Beat it in at Step 5. Once the mixture reaches the soft ball stage, remove it from the heat and then beat the fudge by hand for about a minute more to get it to a good, smooth, thicker consistency. Thanks for commenting! Hope your fudge turns out great! --Jill

Sam on November 17, 2013:

This looks great! Just wondering about when to stir in the peanut butter and vanilla in the first recipe. The recipe says to do so in both step 5 and step 7. Which is the right time? Thank you!

Jill Spencer (author) from United States on August 19, 2013:

Hi Angelie--I can't imagine how rich this would be w/a frosting added! Thanks for the idea! --Jill

Angelie on August 19, 2013:

Degrees Centigrade. Allow to cool slightly in pan brefoe turning out. Dust with icing sugar or use carrot cake icing (creme fraiche and icing sugar). WONDERFUL!!!!

Jill Spencer (author) from United States on April 16, 2013:

Hi gaplumber! Someone gave me a fudge recipe with just two ingredients, peanut butter & a tub of ready-made cake frosting. Isn't that gross?! This recipe is way better. Just remember to stir & you shouldn't have a problem. Thanks for stopping by! Take care, Jill

gaplumber on April 11, 2013:

My mother-in-law up in WV makes this, I will try, thanks.

Jill Spencer (author) from United States on January 25, 2013:

Now that it's cold, it really is a good time to make a pan of fudge and relax with an old movie and a good friend. Bliss! Have fun, Jill (:

lifeflow on January 25, 2013:

it has been haunting me...I will soon have to give into the craving for fudge...made it last year and it was awesome

Jill Spencer (author) from United States on September 06, 2012:

Hi Farmer Rachel! Winter has to be the best time to make fudge. You can scarf it down and then bundle up to hide all those holiday pounds! Thanks for the vote! --Jill

Rachel Koski Nielsen from Pennsylvania, now farming in Minnesota on September 05, 2012:

Looks delicious, and peanut butter is one of my favorite things. My dad makes his fudge with marshmallow, but I think I'll give this recipe a try this winter. Voted up!

Jill Spencer (author) from United States on August 29, 2012:

Hi Sharkye11! Might as well borrow the sugar while you're at it! (; Hope it turns out good! Take it easy, Jill

Jayme Kinsey from Oklahoma on August 29, 2012:

That sounds so delicious! I can't wait to try it, even if I have to beg a candy thermometer from someone! Thanks for sharing!

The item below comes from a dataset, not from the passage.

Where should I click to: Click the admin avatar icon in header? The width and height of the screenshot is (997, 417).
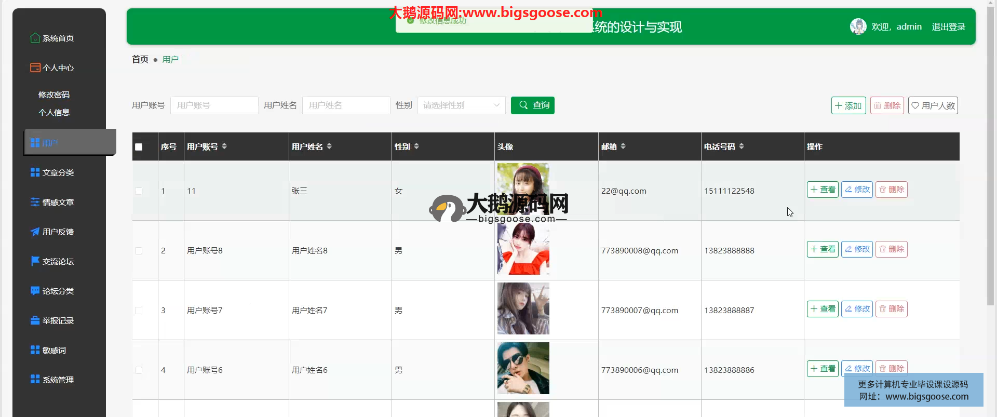858,26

Jill Spencer (author) from United States on August 29, 2012:

Hi Old Roses. Yep, a candy thermometer makes it all so much easier. If I don't use a thermometer, half the fudge ends up in a cup of water--I'm that impatient! Later, Jill

Caren White on August 28, 2012:

Definitely time for me to buy a candy thermometer and start making fudge. Thanks for sharing another yummy recipe.

Jill Spencer (author) from United States on August 28, 2012:

Hi Faith Reaper. Such a shame you didn't get your mom's recipes, but then so many good cooks never write their recipes down. I hope this one works for you.

Faith Reaper from southern USA on August 27, 2012:

Woooooooooo, you brought me back to when my mother would make the best peanut butter fudge ever. She has dementia now, and I always wanted her recipe, but I never got it, so now I will use your recipe, as I am sure it is perfect. Thanks for sharing the recipe! In His Love, Faith Reaper

Jill Spencer (author) from United States on August 27, 2012:

You're welcome, greeneryday! Hope you give the fudge a try.